__ABOUT THIS EXERCISE__.
The range starts at the line containing "Tilføj til kurv (109, 599)" and ends at the last line of the records below. Reproduce those lines exactly.

__Saved entries__.
□ □ □ □

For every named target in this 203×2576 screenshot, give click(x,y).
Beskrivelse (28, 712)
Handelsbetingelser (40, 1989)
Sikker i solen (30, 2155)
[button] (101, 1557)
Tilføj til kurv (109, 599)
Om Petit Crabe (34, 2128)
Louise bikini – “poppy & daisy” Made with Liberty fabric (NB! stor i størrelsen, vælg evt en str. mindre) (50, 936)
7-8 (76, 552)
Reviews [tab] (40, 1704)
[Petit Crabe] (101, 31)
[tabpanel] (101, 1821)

□ □ □ □

__TASK SOLUTION__.
Tilføj til kurv (109, 599)
Om Petit Crabe (34, 2128)
Louise bikini – “poppy & daisy” Made with Liberty fabric (NB! stor i størrelsen, vælg evt en str. mindre) (50, 936)
7-8 (76, 552)
Reviews [tab] (40, 1704)
[Petit Crabe] (101, 31)
[tabpanel] (101, 1821)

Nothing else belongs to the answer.